The most recent episode I worked on was called Apologetical, an exploration of what it means to make amends in an increasingly secular world.
It mattered a lot to me because I really cared about the people in it. One woman in particular, Leilani Schweitzer, was amazing. Her son died because of mistakes that happened at two different hospitals. One hospital shut her out, the other opened up to her, explained everything, and apologized. Leilani now works for that second hospital, the place where her son died, as the person who does the apologizing. She let me interview her about this heartbreaking moment in her life and I am so grateful for that.
That’s the amazing thing about working in radio/podcasting — people are so, so generous with their time, their ideas, their lives. They tell you their stories and trust you with them as you edit the heck out of them, and add sound design and music and writing. I am constantly in awe of this generosity, and feel a huge burden to do justice to these people’s stories.
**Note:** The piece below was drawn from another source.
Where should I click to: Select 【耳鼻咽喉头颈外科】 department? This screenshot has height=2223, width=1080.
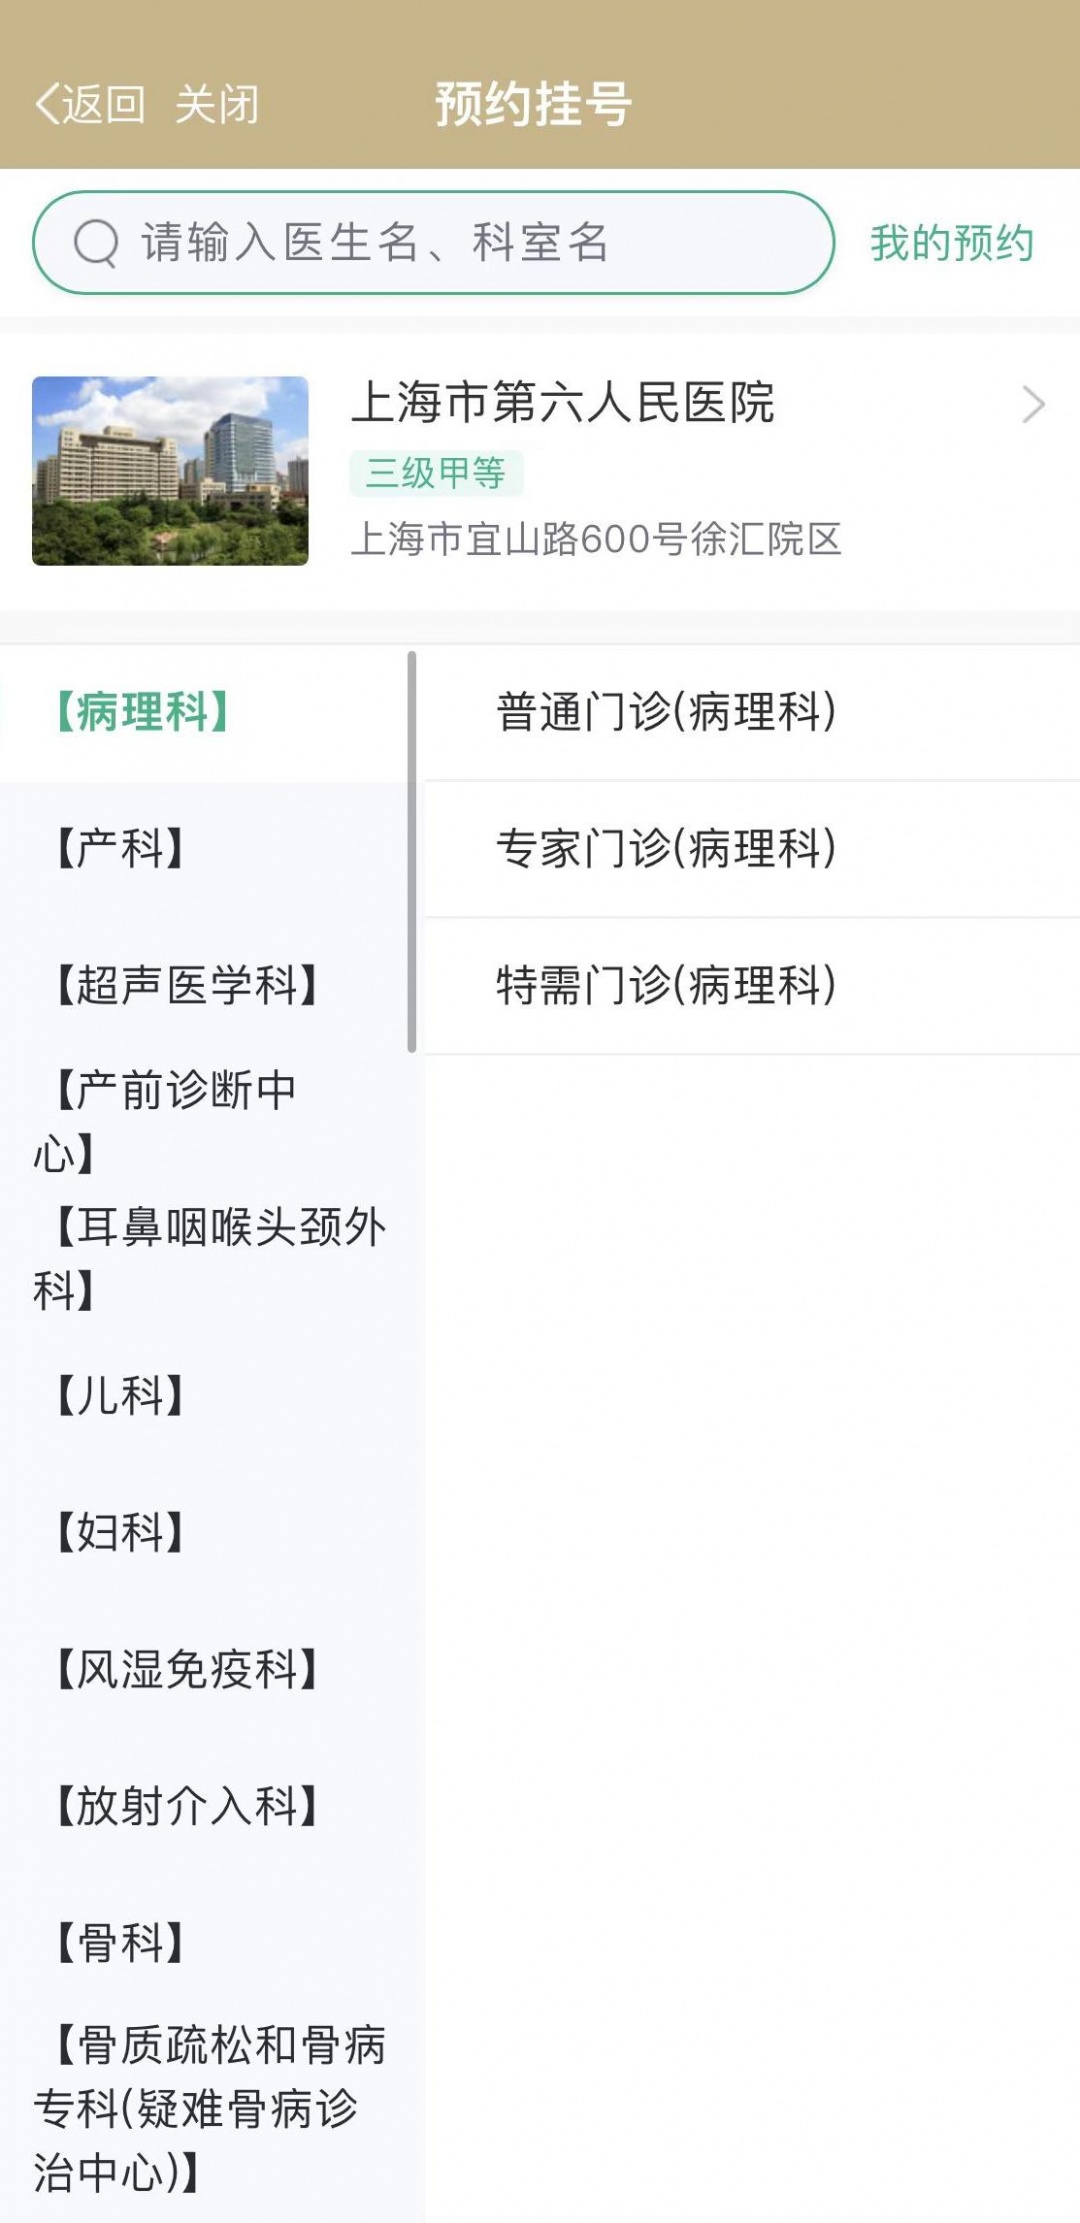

I’ve loved so many of the episodes I’ve worked on, but I think two of my favourites are From Tree to Shining Tree, where we learn about the incredible network that connects all the trees in the forest, and Oliver Sipple — a story about a gay man whose decision to save the life of the president ended up destroying his own.
Can You Suggest a Podcast You’ve Been Listening to This Month?
I confess I don’t listen to enough podcasts. I think my ears are so tired of radio at the end of the day that I’d rather read or listen to music.
BUT, there is incredible stuff coming out all the time. Nancy; S-Town; Love Me; Still Processing; The Daily; Heavyweight; 99% Invisible; Reply All; This American Life; Radio Diaries; On the Media, etc, etc, etc.
The podcast I’m kind of into right now is called, “Where Should We Begin?” It’s very simple, very minimally edited. You’re just listening in on a couple’s counselling session as they talk to their therapist, a very smart woman named Esther Perel. It sounds sort of boring, but it’s absolutely fascinating. It feels like you’re right there in the room with these people as they bravely struggle to decode each other and themselves. Rarely is radio this raw, intimate, or illuminating.
There’s also this great podcast that I’m kind of jazzed about called Everything is Alive where the host interviews inanimate objects like a tooth, an elevator, or a can of cola.